→ **Problem set**
1: Duplicate the part of the Nazi-hunting passage between "They also forced" and "were finally convicted.", inclusive.
2: Pull out every line of the records that contains the string "photo", and copy each one unchanged.

They also forced the trials of Maurice Papon, the Vichy official who had supervised the deportation of 1,690 Jews from Bordeaux including 223 children, by gathering and publishing the documents from his administrative archive that French successive governments had wished to keep buried; Papon was convicted in 1998 at the age of eighty-eight. They documented the role of Kurt Lischka, Herbert Hagen and Ernst Heinrichsohn in the deportation of seventy-six thousand Jews from France. After successive German governments had refused to extradite the three to France, Beate Klarsfeld in 1971 attempted to abduct Lischka in Cologne and put him in the boot of a car for the drive across the border; the attempt was bungled, she was arrested by German police, and the resulting public scandal forced a German trial in 1979 in which all three men were finally convicted.
The third was the building of the archive. Serge Klarsfeld compiled the Mémorial de la Déportation des Juifs de France, a name-by-name record of the seventy-six thousand Jews deported from France between March 1942 and August 1944, naming the convoy, the date, the camp of destination and the place of birth of each. The book runs to two thousand pages. It is the foundational document of French Holocaust scholarship. Serge produced it on his own time over fifteen years using train manifests recovered from French and German archives, and personally arranged for its publication. He has continued the work into his ninth decade. Beate died in May 2024 at the age of eighty-five. Serge attended her funeral at the cemetery of Père Lachaise wearing the small Auschwitz convoy badge he had worn at every public appearance since 1965. He continues to work.
The Mossad in its operational decades
The Israeli intelligence services treated Nazi hunting as a state task in the years between the founding of the country in 1948 and the slow fading of operational priority in the 1990s. The Eichmann operation of 1960 is the famous case, but it was not the typical one. The Israelis did not repeat the public abduction model. They had taken Eichmann from Argentina without Argentine permission, had embarrassed the Argentine government to the point of UN Security Council action, and had set the diplomatic limits within which the country was prepared to operate. Subsequent operations were smaller, quieter and either successful in different ways or quietly unsuccessful.

→ **Data in this exercise**
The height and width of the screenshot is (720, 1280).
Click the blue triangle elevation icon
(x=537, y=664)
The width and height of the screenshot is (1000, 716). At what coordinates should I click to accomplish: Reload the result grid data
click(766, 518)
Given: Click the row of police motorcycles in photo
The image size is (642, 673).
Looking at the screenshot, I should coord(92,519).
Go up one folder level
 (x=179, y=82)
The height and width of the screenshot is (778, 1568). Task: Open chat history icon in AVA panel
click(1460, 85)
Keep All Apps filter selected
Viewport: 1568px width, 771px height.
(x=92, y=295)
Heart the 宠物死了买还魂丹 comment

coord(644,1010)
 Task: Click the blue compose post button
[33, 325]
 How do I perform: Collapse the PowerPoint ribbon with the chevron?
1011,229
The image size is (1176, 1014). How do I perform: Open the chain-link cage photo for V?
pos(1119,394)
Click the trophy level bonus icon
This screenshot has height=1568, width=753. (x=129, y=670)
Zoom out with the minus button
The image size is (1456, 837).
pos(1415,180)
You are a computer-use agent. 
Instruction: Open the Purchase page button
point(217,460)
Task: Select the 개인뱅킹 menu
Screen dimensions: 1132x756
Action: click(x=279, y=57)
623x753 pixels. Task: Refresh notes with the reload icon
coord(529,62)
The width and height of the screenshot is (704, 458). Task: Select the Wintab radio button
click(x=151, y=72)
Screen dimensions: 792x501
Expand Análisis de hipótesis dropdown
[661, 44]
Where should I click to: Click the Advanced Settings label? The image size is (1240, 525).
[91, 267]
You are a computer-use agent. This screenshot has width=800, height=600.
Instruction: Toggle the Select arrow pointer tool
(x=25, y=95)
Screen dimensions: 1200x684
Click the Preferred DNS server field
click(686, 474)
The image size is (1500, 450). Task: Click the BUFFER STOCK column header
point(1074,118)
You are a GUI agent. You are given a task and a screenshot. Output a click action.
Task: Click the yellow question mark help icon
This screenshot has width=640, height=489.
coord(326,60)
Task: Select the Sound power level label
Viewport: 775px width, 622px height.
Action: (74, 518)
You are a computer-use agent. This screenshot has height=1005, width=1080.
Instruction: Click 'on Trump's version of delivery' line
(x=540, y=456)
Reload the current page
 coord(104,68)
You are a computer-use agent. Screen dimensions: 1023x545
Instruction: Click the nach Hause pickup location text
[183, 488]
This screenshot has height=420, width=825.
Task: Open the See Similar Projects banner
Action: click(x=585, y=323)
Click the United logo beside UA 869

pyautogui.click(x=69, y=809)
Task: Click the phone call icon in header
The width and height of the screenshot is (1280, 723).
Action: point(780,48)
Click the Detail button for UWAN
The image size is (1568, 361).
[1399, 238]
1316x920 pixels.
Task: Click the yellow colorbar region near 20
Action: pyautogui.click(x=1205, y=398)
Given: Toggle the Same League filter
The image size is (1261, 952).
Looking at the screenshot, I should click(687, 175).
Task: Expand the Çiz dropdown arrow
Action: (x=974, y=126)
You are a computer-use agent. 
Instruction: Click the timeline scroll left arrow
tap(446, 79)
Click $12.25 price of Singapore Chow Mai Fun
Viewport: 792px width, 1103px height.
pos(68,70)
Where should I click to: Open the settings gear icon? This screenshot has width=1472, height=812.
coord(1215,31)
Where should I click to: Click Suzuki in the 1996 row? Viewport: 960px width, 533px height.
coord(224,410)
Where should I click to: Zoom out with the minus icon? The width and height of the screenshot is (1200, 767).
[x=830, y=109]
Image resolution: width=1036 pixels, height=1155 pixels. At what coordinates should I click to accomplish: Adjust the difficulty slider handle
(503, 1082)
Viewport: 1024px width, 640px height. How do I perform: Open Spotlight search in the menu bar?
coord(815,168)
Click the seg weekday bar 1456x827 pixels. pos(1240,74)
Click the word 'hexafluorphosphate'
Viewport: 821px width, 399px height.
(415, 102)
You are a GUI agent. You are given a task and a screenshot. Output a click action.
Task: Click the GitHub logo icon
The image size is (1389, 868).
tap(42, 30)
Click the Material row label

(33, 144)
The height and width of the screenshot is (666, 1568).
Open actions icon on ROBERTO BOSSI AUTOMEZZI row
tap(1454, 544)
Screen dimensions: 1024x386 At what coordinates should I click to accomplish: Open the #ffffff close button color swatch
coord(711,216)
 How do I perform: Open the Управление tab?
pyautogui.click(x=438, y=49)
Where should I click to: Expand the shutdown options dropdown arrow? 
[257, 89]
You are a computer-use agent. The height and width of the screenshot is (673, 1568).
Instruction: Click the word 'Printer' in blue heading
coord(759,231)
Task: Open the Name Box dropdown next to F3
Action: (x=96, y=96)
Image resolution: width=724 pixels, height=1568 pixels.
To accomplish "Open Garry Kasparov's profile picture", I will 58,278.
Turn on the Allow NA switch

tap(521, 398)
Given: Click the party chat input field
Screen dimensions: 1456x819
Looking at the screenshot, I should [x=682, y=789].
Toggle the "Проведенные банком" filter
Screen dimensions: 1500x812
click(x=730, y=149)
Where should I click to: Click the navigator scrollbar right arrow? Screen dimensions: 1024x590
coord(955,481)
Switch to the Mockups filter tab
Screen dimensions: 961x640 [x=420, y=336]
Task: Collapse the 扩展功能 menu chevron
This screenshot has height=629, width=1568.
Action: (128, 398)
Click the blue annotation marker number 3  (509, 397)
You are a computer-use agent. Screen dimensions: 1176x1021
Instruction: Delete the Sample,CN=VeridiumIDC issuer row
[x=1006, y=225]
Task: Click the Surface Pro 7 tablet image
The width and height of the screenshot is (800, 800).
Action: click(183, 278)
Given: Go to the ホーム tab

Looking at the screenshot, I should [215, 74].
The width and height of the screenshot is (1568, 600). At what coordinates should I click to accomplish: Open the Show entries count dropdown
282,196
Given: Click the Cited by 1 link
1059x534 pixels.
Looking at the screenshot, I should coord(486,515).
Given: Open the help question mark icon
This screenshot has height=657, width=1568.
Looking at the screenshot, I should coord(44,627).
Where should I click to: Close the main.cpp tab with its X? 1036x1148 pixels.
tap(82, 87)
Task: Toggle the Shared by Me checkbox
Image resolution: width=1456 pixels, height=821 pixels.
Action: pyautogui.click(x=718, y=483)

→ **Answers**
1:
They also forced the trials of Maurice Papon, the Vichy official who had supervised the deportation of 1,690 Jews from Bordeaux including 223 children, by gathering and publishing the documents from his administrative archive that French successive governments had wished to keep buried; Papon was convicted in 1998 at the age of eighty-eight. They documented the role of Kurt Lischka, Herbert Hagen and Ernst Heinrichsohn in the deportation of seventy-six thousand Jews from France. After successive German governments had refused to extradite the three to France, Beate Klarsfeld in 1971 attempted to abduct Lischka in Cologne and put him in the boot of a car for the drive across the border; the attempt was bungled, she was arrested by German police, and the resulting public scandal forced a German trial in 1979 in which all three men were finally convicted.

2:
Given: Click the row of police motorcycles in photo
The image size is (1176, 1014). How do I perform: Open the chain-link cage photo for V?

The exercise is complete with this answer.